任务说明 1 =
请把这段P3D代码中从"self.bn1 = nn.BatchNorm3d(planes)"到"padding=(0, 1, 1))"的部分一字不差地抄录下来。
任务说明 2 =
在这段P3D代码里，时间卷积核conv_T使用的kernel_size是多少？

---------- 给定文本 ----------

具体代码如下,建议结合RestNet的源码去理解

"""
    代码参考:https://github.com/qijiezhao/pseudo-3d-pytorch
"""

from __future__ import print_function
import torch
import torch.nn as nn
import numpy as np
import torch.nn.functional as F
from torch.autograd import Variable
import math
from functools import partial
from torchsummary import summary

__all__ = ['P3D', 'P3D63', 'P3D131', 'P3D199']


# 空间卷积核
def conv_S(in_planes, out_planes, stride=1, padding=1):
    # as is descriped, conv S is 1x3x3
    return nn.Conv3d(in_planes, out_planes, kernel_size=(1, 3, 3), stride=1,
                     padding=padding, bias=False)


# 时间卷积核
def conv_T(in_planes, out_planes, stride=1, padding=1):
    # conv T is 3x1x1
    return nn.Conv3d(in_planes, out_planes, kernel_size=(3, 1, 1), stride=1,
                     padding=padding, bias=False)


def downsample_basic_block(x, planes, stride):
    out = F.avg_pool3d(x, kernel_size=1, stride=stride)
    zero_pads = torch.Tensor(out.size(0), planes - out.size(1),
                             out.size(2), out.size(3),
                             out.size(4)).zero_()

    # 判断变量类型
    if isinstance(out.data, torch.cuda.FloatTensor):
        zero_pads = zero_pads.cuda()

    out = Variable(torch.cat([out.data, zero_pads], dim=1))

    return out


class Bottleneck(nn.Module):
    expansion = 4

    def __init__(self, inplanes, planes, stride=1, downsample=None, n_s=0, depth_3d=47, ST_struc=('A', 'B', 'C')):
        super(Bottleneck, self).__init__()
        self.downsample = downsample
        self.depth_3d = depth_3d
        self.ST_struc = ST_struc
        self.len_ST = len(self.ST_struc)

        stride_p = stride
        # 如果需要进行下采样
        if not self.downsample == None:
            stride_p = (1, 2, 2)

        if n_s < self.depth_3d:
            if n_s == 0:
                stride_p = 1
            self.conv1 = nn.Conv3d(inplanes, planes, kernel_size=1, bias=False, stride=stride_p)
            self.bn1 = nn.BatchNorm3d(planes)
        else:
            if n_s == self.depth_3d:
                stride_p = 2
            else:
                stride_p = 1
            self.conv1 = nn.Conv2d(inplanes, planes, kernel_size=1, bias=False, stride=stride_p)
            self.bn1 = nn.BatchNorm2d(planes)
        # self.conv2 = nn.Conv3d(planes, planes, kernel_size=3, stride=stride,
        #                        padding=1, bias=False)
        self.id = n_s
        self.ST = list(self.ST_struc)[self.id % self.len_ST]
        if self.id < self.depth_3d:
            self.conv2 = conv_S(planes, planes, stride=1, padding=(0, 1, 1))

---------- 原始数据 ----------

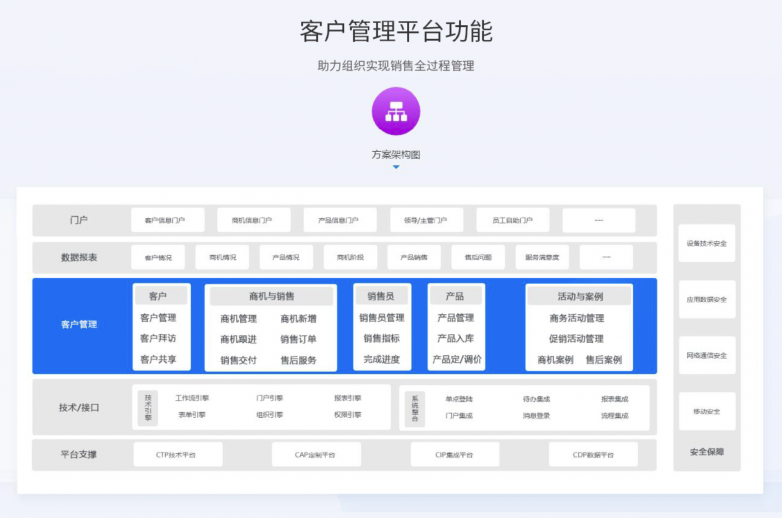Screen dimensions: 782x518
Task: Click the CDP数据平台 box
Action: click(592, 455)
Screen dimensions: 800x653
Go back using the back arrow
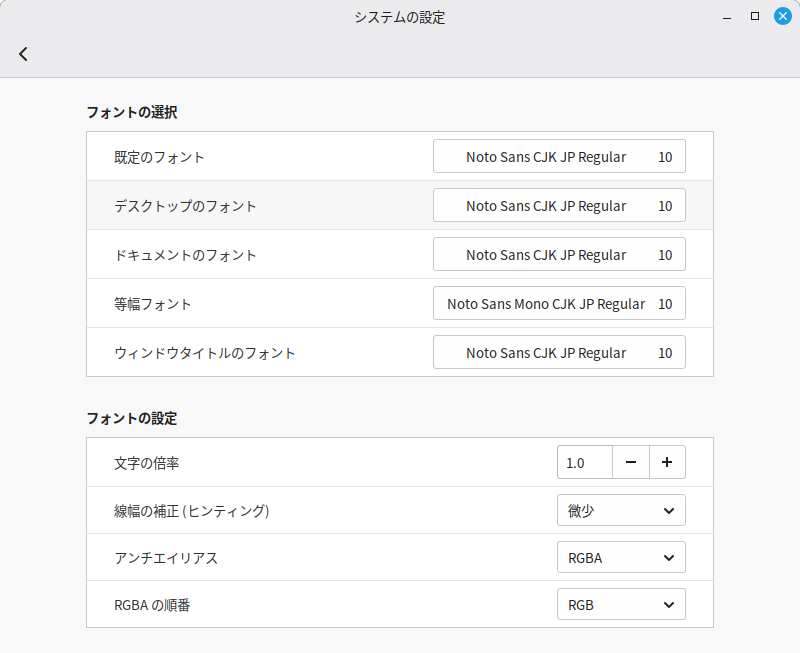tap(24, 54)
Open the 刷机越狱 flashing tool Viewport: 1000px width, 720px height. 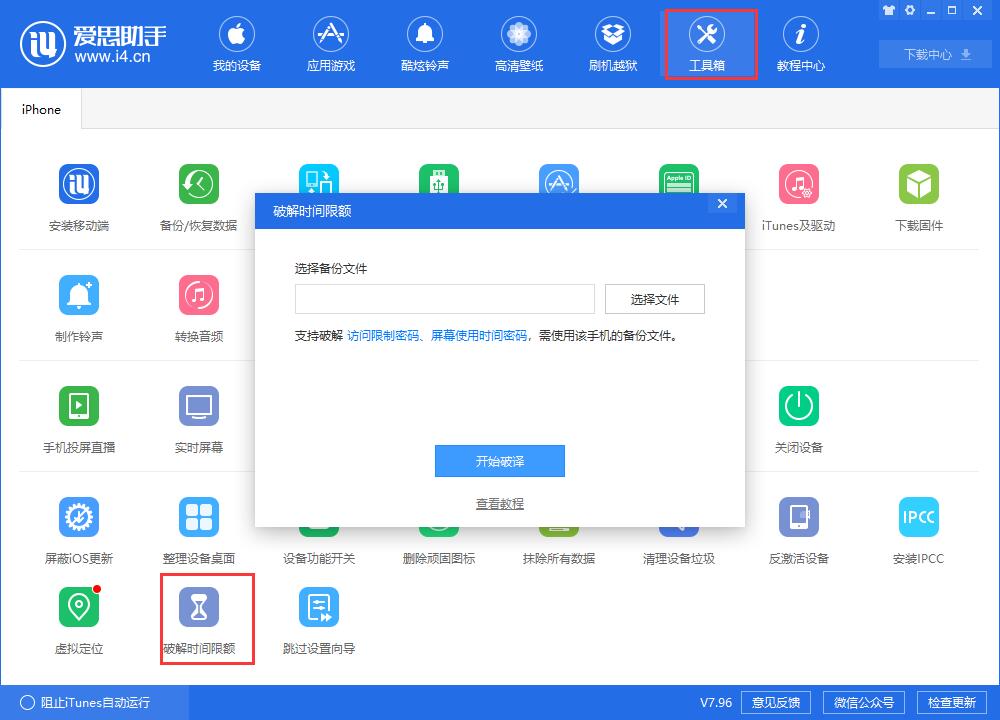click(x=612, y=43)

----------
---------- 原始数据 ----------

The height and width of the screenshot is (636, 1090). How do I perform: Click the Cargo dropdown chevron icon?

----------

正确答案 1 =
self.bn1 = nn.BatchNorm3d(planes)
        else:
            if n_s == self.depth_3d:
                stride_p = 2
            else:
                stride_p = 1
            self.conv1 = nn.Conv2d(inplanes, planes, kernel_size=1, bias=False, stride=stride_p)
            self.bn1 = nn.BatchNorm2d(planes)
        # self.conv2 = nn.Conv3d(planes, planes, kernel_size=3, stride=stride,
        #                        padding=1, bias=False)
        self.id = n_s
        self.ST = list(self.ST_struc)[self.id % self.len_ST]
        if self.id < self.depth_3d:
            self.conv2 = conv_S(planes, planes, stride=1, padding=(0, 1, 1))

正确答案 2 =
(3, 1, 1)